Databricks Notebook Job

The Databricks Notebook job type runs a single notebook in a Databricks workspace as a one-off run via POST jobs/runs/submit (Jobs API 2.1). The notebook is identified by its workspace path — Polysync stores that path as the Job's External Id.

This job type is supported on the Azure Databricks platform.

Required job fields

  • External Id — the notebook path (e.g., /Users/alice@contoso.com/etl/sales-load).
  • Job TypeDatabricks Notebook (set automatically on import).

Compute is taken from the Platform's Compute Type attribute and any cluster-shape attributes (Cluster Version, Cluster Node Type, Number of Worker Nodes, Existing Cluster ID, Existing Instance Pool). The Job does not store compute settings of its own.

Job discovery

Polysync calls workspace/list?path={DefaultNotebookPath} (default /) and recursively descends, importing every object where object_type == "NOTEBOOK" as a Polysync Job. For each notebook, workspace/export is fetched and dbutils.widgets.{text,dropdown,combobox,multiselect} declarations are parsed to seed the Job's parameter list with the widget names and default values.

Parameter handling

Notebook widgets are exposed by Databricks as strings only. The provider sends Input + Input&Output parameters in the notebook_task.base_parameters dictionary, exactly as configured:

{
  "notebook_task": {
    "notebook_path": "<external-id>",
    "base_parameters": {
      "<parameter-name>": "<value-coerced-to-string>"
    }
  }
}
Direction Sent in runs/submit Updated from response
Input
Output (not supported)
Input&Output (not supported)

Output parameters are not supported for this job type. The Jobs API does not surface notebook return values in the run status response. Use Databricks's dbutils.notebook.exit() only for logging; downstream Tasks should read results from a shared store (Delta table, ADLS path) rather than expecting Polysync to ferry them.
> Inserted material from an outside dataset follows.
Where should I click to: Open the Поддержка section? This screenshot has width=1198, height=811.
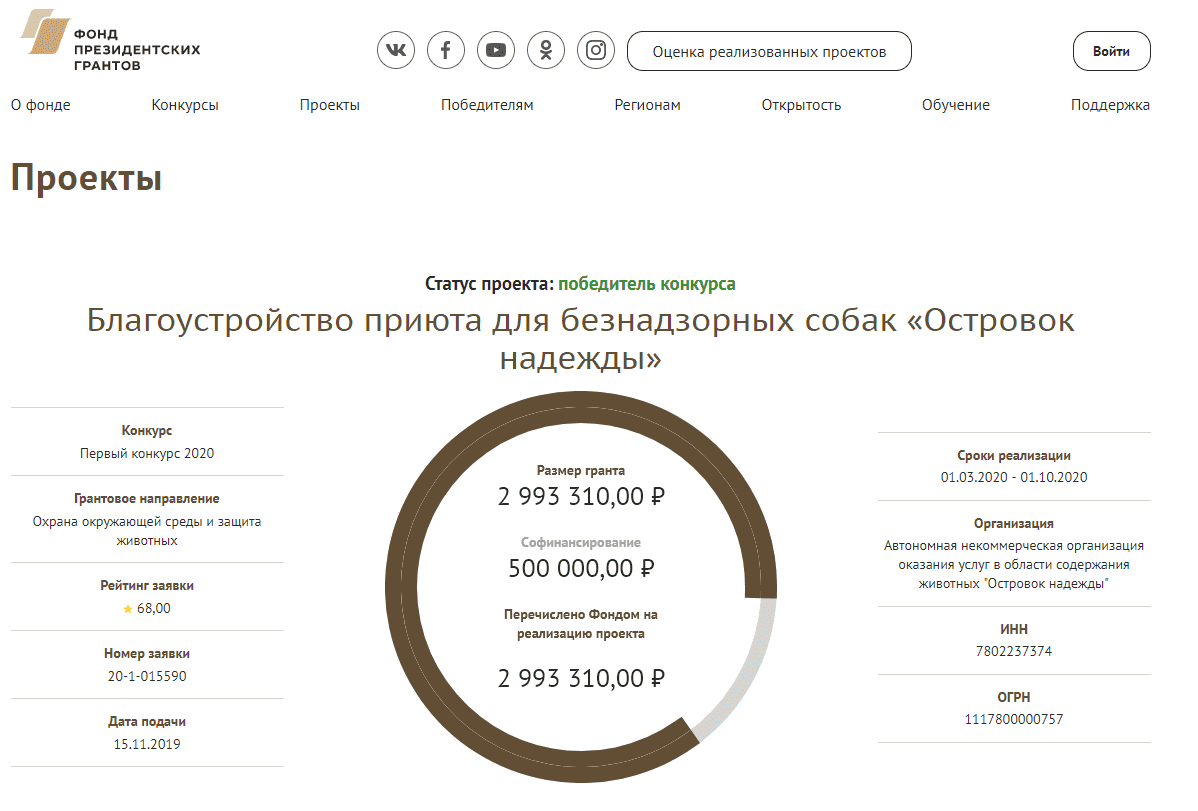click(1110, 105)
All values are sent as JSON strings regardless of the Polysync Data Type — pick the Data Type that helps the editor validate the value, but be aware your notebook will always receive a string from dbutils.widgets.get.

Execution flow

  1. Polysync builds the notebook_task body, attaches the compute block resolved from the Platform, then calls POST jobs/runs/submit (Jobs API 2.1).
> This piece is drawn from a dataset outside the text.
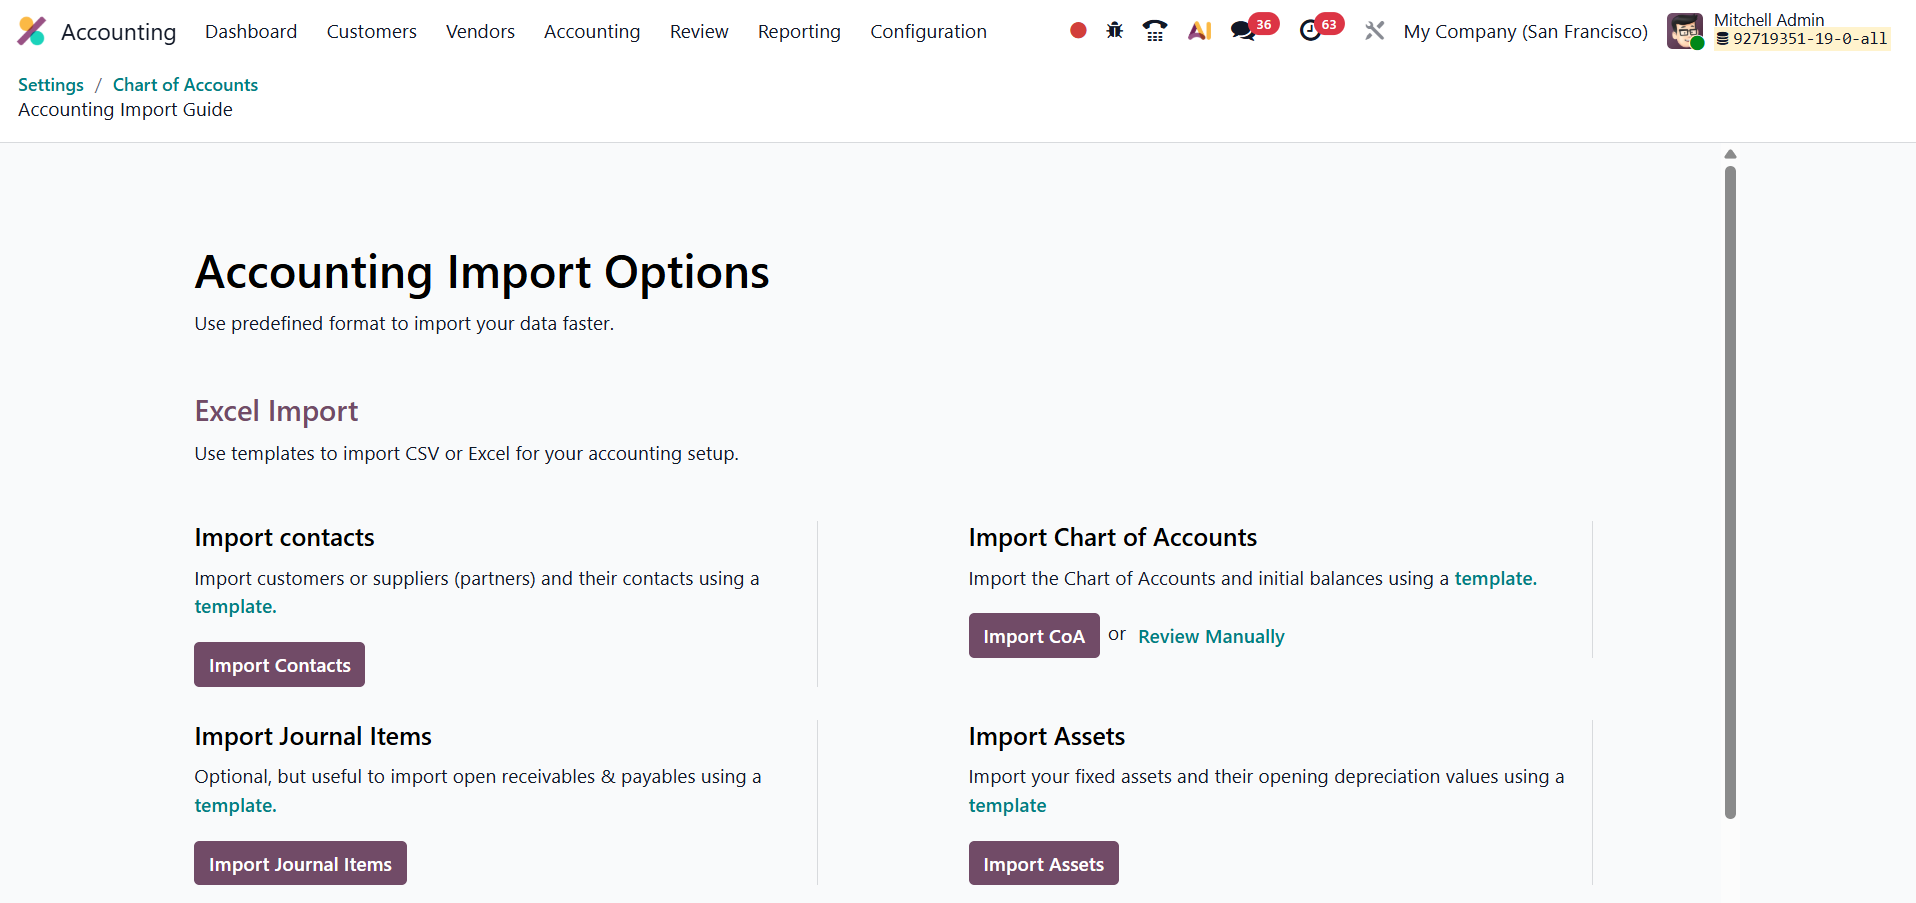Click the Review Manually link
1916x903 pixels.
pyautogui.click(x=1211, y=637)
  2. The response run_id becomes the Polysync RunId.

  3. Status is polled via GET jobs/runs/get?run_id={runId} and decoded from the combination of life_cycle_state and result_state:

    Databricks state Polysync status
    life_cycle_state = PENDING / RUNNING / TERMINATING Running
    life_cycle_state = SKIPPED Cancelled
    life_cycle_state = INTERNAL_ERROR Failed
    result_state = SUCCESS Success
    result_state = FAILED / TIMEDOUT Failed
    result_state = CANCELED Cancelled
  4. Cancel is supported via POST jobs/runs/cancel ({ "run_id": <run_id> }).

Monitor URL

{workspace_url}/#job/{run_id}/run/1

If the submit response includes run_page_url, Polysync uses that value verbatim.

Best practices

  • Always declare the notebook's widgets explicitly with dbutils.widgets.text/dropdown — they're what Polysync's parameter importer reads.
  • Don't rely on dbutils.notebook.exit() to return data; persist results to Delta / object storage instead.
  • Use Serverless compute or Existing Instance Pool to keep run startup latency low — runs/submit provisions a new cluster otherwise.

Troubleshooting

  • Run fails with RESOURCE_DOES_NOT_EXIST — the External Id is not a valid notebook path in the workspace. Re-import from the Platform editor to pick the correct path.
  • Widgets not picked up on importworkspace/export may have returned a SOURCE rather than a JUPYTER notebook; ensure dbutils.widgets calls are at the top level of cells (not inside conditional blocks) so the importer's regex can find them.
  • Run stays in PENDING for a long time — the compute block is spinning up a new cluster; switch the Platform's Compute Type to ExistingInteractiveCluster, ExistingInstancePool, or Serverless for faster starts.